WORK ITEM: Give back the listing word for word, from top to bottom.

DATA UNDER STUDY:
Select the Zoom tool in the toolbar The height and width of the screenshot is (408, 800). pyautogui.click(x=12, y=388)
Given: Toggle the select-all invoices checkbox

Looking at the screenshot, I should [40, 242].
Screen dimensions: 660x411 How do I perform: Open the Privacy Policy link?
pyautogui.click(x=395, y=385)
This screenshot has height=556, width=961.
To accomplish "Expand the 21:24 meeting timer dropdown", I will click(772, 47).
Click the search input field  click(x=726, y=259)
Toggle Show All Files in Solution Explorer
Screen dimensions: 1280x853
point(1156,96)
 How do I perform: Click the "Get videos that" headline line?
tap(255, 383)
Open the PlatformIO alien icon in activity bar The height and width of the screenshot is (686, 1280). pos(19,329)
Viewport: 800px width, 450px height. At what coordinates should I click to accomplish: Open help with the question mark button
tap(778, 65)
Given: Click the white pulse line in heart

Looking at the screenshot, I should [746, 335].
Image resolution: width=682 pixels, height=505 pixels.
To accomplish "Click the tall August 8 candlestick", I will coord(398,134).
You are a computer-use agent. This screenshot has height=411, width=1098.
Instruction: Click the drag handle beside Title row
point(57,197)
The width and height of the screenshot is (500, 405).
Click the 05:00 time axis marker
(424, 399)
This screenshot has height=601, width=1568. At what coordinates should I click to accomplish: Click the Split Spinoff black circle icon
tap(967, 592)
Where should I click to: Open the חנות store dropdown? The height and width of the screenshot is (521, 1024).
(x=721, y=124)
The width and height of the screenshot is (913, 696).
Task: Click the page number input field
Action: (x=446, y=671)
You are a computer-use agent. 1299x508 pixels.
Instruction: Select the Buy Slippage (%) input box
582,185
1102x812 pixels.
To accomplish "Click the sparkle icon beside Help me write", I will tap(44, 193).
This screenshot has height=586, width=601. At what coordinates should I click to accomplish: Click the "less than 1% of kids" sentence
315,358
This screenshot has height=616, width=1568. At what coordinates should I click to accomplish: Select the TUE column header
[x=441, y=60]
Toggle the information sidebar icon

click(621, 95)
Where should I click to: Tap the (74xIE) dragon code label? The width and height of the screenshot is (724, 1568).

WRITTEN ANSWER:
Select the Zoom tool in the toolbar The height and width of the screenshot is (408, 800). pyautogui.click(x=12, y=388)
Given: Toggle the select-all invoices checkbox

Looking at the screenshot, I should [40, 242].
Screen dimensions: 660x411 How do I perform: Open the Privacy Policy link?
pyautogui.click(x=395, y=385)
This screenshot has height=556, width=961.
To accomplish "Expand the 21:24 meeting timer dropdown", I will click(772, 47).
Click the search input field  click(x=726, y=259)
Toggle Show All Files in Solution Explorer
Screen dimensions: 1280x853
point(1156,96)
 How do I perform: Click the "Get videos that" headline line?
tap(255, 383)
Open the PlatformIO alien icon in activity bar The height and width of the screenshot is (686, 1280). pos(19,329)
Viewport: 800px width, 450px height. At what coordinates should I click to accomplish: Open help with the question mark button
tap(778, 65)
Given: Click the white pulse line in heart

Looking at the screenshot, I should [746, 335].
Image resolution: width=682 pixels, height=505 pixels.
To accomplish "Click the tall August 8 candlestick", I will coord(398,134).
You are a computer-use agent. This screenshot has height=411, width=1098.
Instruction: Click the drag handle beside Title row
point(57,197)
The width and height of the screenshot is (500, 405).
Click the 05:00 time axis marker
(424, 399)
This screenshot has height=601, width=1568. At what coordinates should I click to accomplish: Click the Split Spinoff black circle icon
tap(967, 592)
Where should I click to: Open the חנות store dropdown? The height and width of the screenshot is (521, 1024).
(x=721, y=124)
The width and height of the screenshot is (913, 696).
Task: Click the page number input field
Action: (x=446, y=671)
You are a computer-use agent. 1299x508 pixels.
Instruction: Select the Buy Slippage (%) input box
582,185
1102x812 pixels.
To accomplish "Click the sparkle icon beside Help me write", I will tap(44, 193).
This screenshot has height=586, width=601. At what coordinates should I click to accomplish: Click the "less than 1% of kids" sentence
315,358
This screenshot has height=616, width=1568. At what coordinates should I click to accomplish: Select the TUE column header
[x=441, y=60]
Toggle the information sidebar icon

click(621, 95)
Where should I click to: Tap the (74xIE) dragon code label? The width and height of the screenshot is (724, 1568).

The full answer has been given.